Zero Dark Thirty is a meticulously structured film with a clearcut message: torture and the suspension of any belief in basic human rights led to the capture and death of Osama bin Laden, the man responsible for the attacks on the Twin Towers on September 11, 2001. Whether this is true or not does not really matter; the movie claims, in its opening seconds, that it is based on first-hand real life accounts. It is, basically, close enough to the truth: the U.S. tortures its enemies and the U.S. captured and killed bin Laden. The degree of connection between the two in the reality does not weigh too heavily on the film; however it is problematically, unscrupulously utterly integral to its plot.
Director Kathryn Bigelow chose a much-known and talked-about subject to draw viewers in, created an intense amount of buzz, and then delivered a perfect little action film about a CIA agent's tracking down of a terrorist through various players and with the help of fellow CIA agents. I almost feel embarrassed writing about it, considering how simple and direct it is, even in its obvious attempts at being mysterious. People may read much into the closing long take of a close up on the heroine after the successful raid. She cries, she gives an ambiguous, "I just realized something" look. Given the entire film - which involves her many times proudly pronouncing that she's going to kill bin Laden and even helping to inflict torture on an Al Qaeda agent - there is little question as to her feelings towards the morality of the events. She made possible the death of a man and everything that brought her to that point was "worth it"; her only loss or regret is not having anyone to relentlessly pursue for the moment.

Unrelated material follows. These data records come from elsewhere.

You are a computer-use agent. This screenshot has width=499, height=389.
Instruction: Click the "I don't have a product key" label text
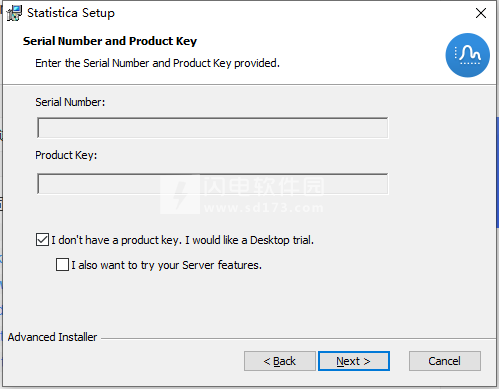pos(182,240)
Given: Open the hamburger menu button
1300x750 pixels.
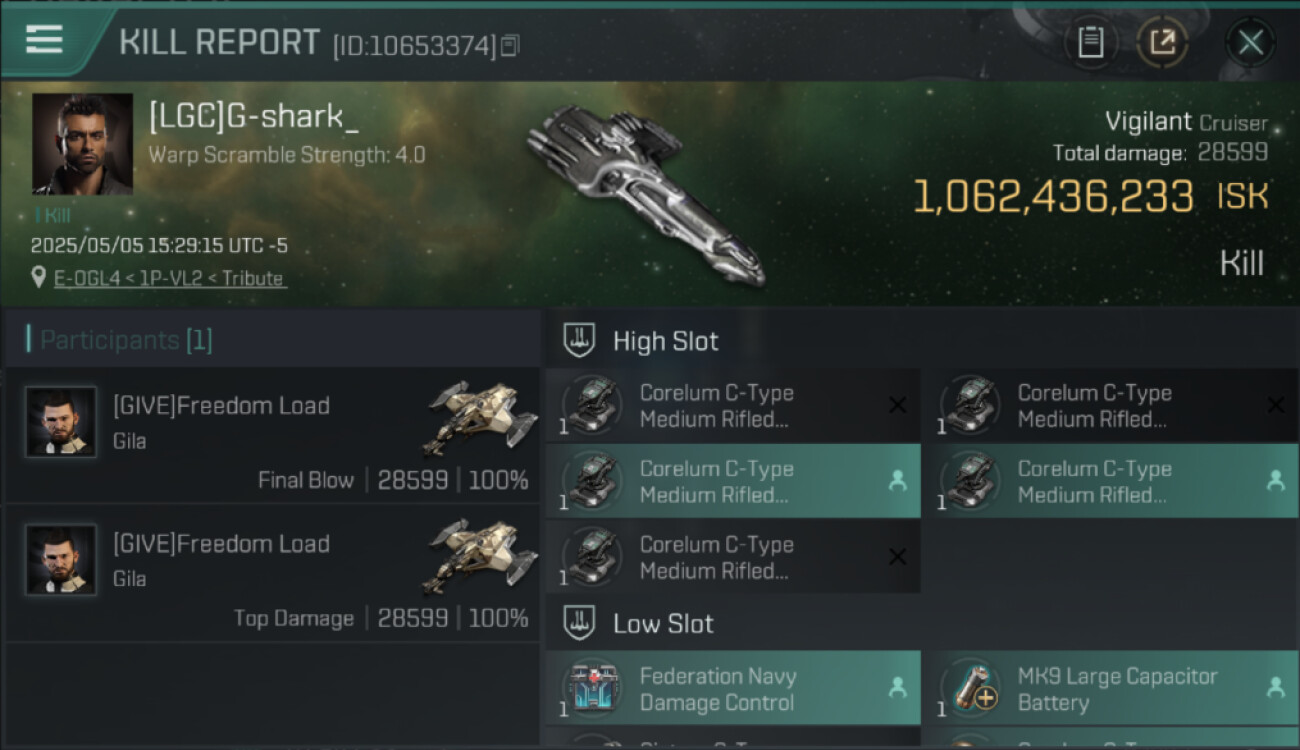Looking at the screenshot, I should (44, 40).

The protagonist Maya is a pro-torture CIA agent who is good at her job and persistent when it comes to dealing with the bureaucracy of the agency - a second enemy to the justice being served, with the first one being, of course, the target.

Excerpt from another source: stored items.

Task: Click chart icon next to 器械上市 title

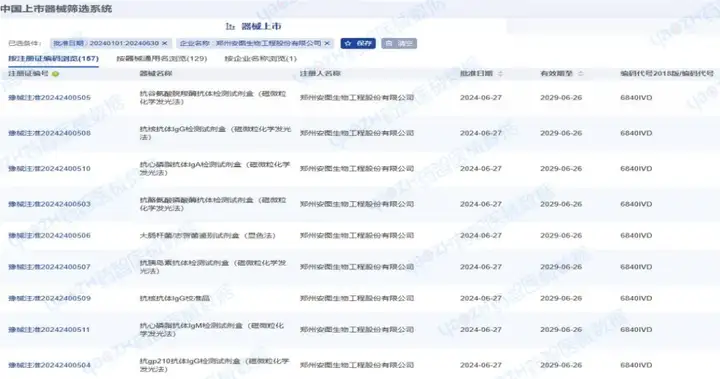Action: 230,27
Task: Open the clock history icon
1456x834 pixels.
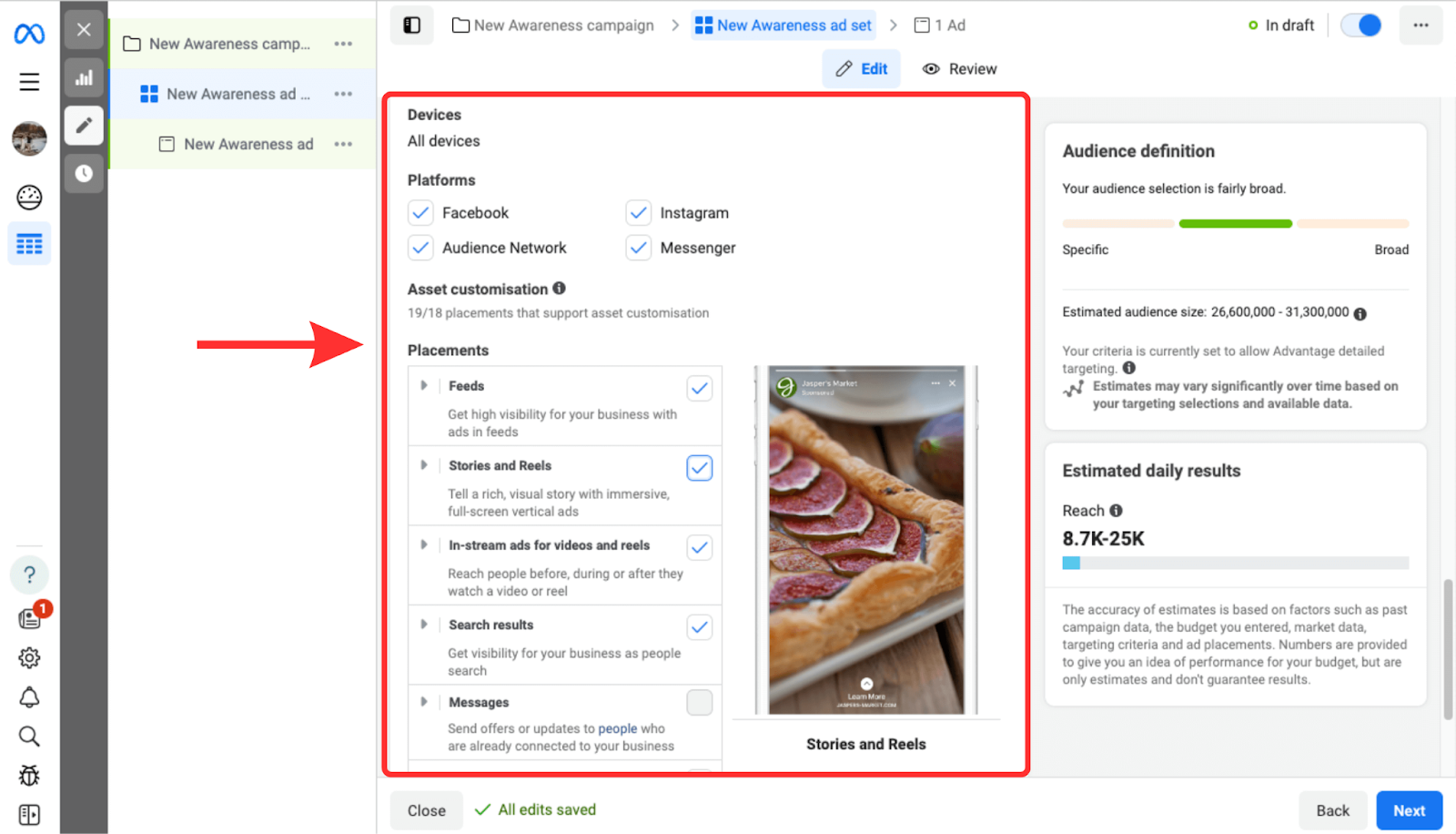Action: [84, 173]
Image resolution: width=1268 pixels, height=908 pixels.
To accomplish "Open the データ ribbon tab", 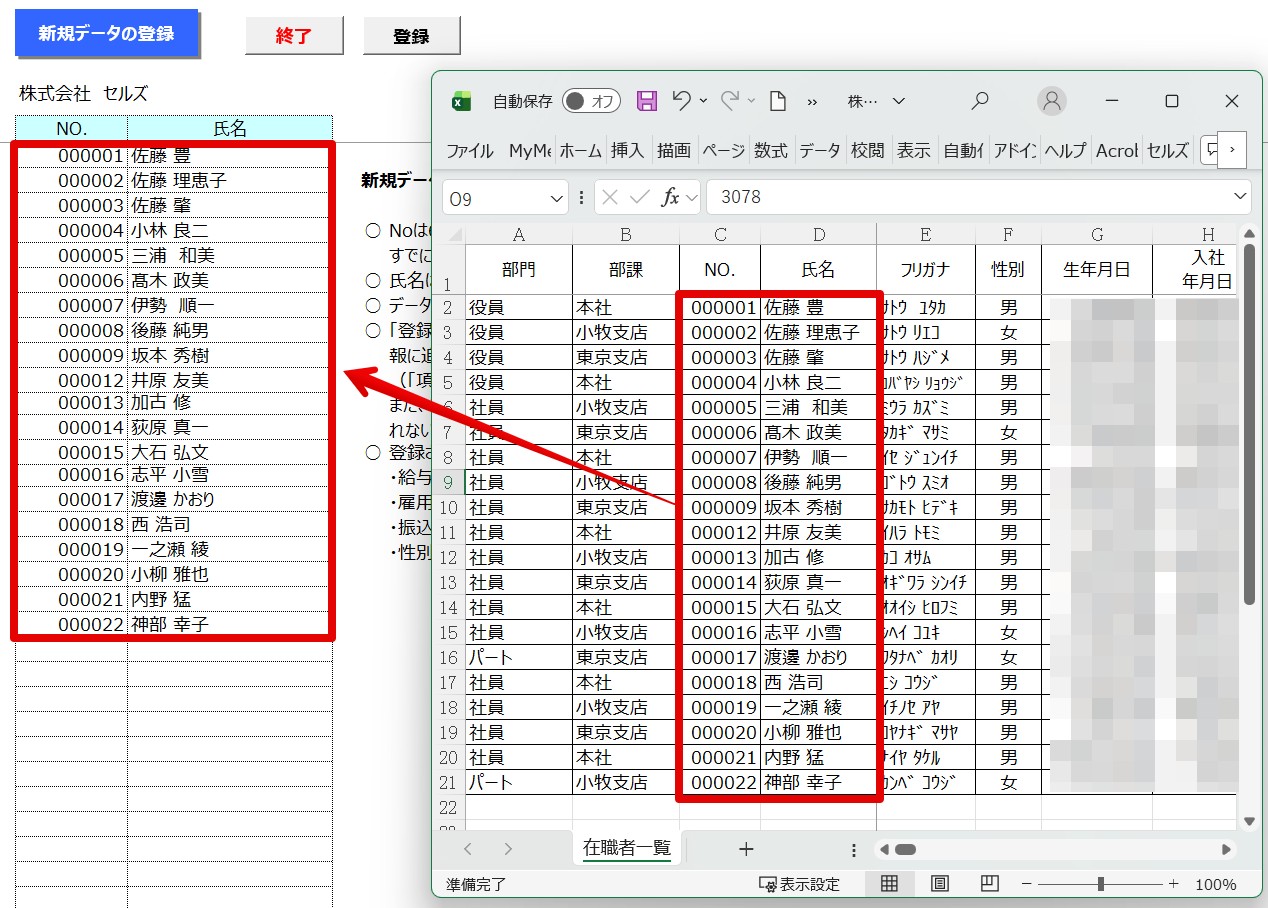I will point(819,151).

Giving itself away from the very first second, the film begins with sound recordings of phone calls from the Twin Towers as they were coming down. It marks this as the beginning, as the initiating crime, thus ignoring a history without which none of it makes sense to anyone who actually cares about the complexities of what has become known as foreign "terrorism" in the United States. Regardless, the film sets it up so that the torture that follows is justified by the horrific events of September 11th (as well as the subsequent acts of terrorism later depicted, mostly before a torture sequence). The justification is gloriously solidified by the success of the capture of the most sought-after "terrorist" that ends the film.

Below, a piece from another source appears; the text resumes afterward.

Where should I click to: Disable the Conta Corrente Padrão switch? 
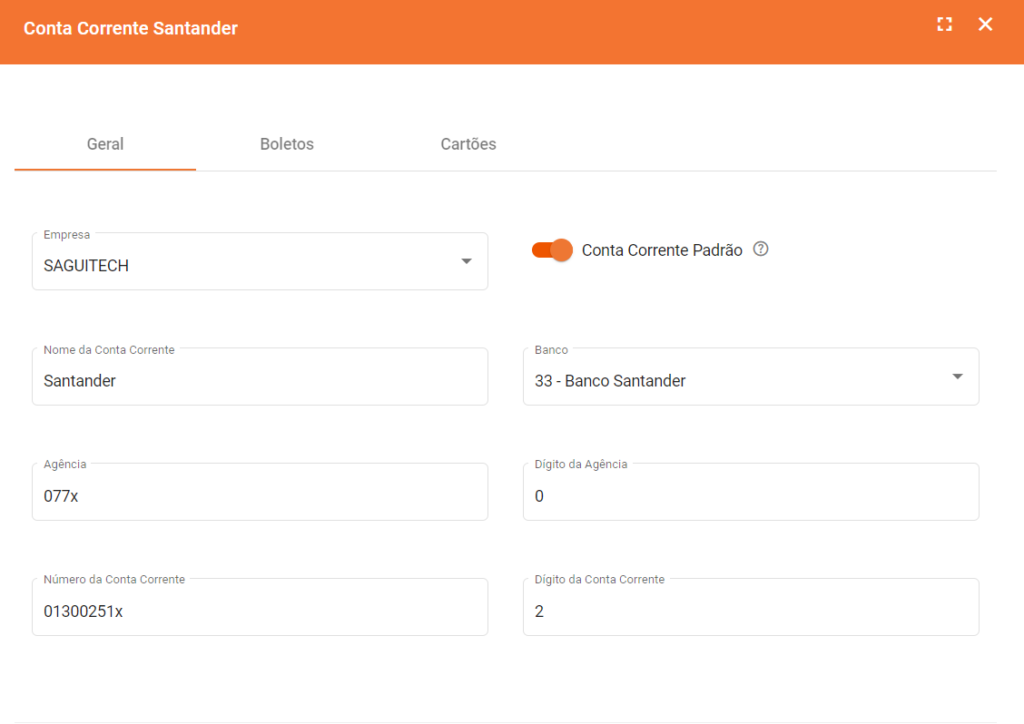point(552,250)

Zero Dark Thirty uses classic Hollywood action thriller motifs, structures, pacing, and tactics to tell a politically motivated story about the process of an international war on terrorism's victory - a process that does not casually include torture and inhumane treatment but is based upon it. The war on terror is enacted as a war on basic humanity. The heroine seems to be the least human of them all, having no personal life and facing the hugest catastrophe of her life by the story's end: the end of the story: the possibility of a private life: a place to go home at the end of the day. Does Ms. Bigelow paint this as a plot worth harping on? No. Just an ending point to add gravity to the fact that her own movie is coming to an end.
The matter of how Bigelow wonderfully builds suspense, creates a fictional and effective world of terror, and casts strong actors is another area of film reviewing. The movie works as high entertainment, despite it being too long (a ridiculous almost three hours). Jason Clarke is particularly good as the CIA agent who goes from being a torturer to taking a desk job, presumably a result of becoming too queasy to get his hands dirty. I suppose a major plot point to the film is Maya taking over, now all-in, and very willing to cross moral lines in order to get what she wants. In accepting her Golden Globe for best actress in a drama, Jessica Chastain, winning for her role as Maya, claimed that Bigelow had done more for female actresses and characters than she could know. It is a sad industry when creating a woman like that is perceived as giving women in general more necessary power and presence in cinema. The last thing one needs in this world is another blindly driven, heartless, cold, and humanless person - no matter man or woman.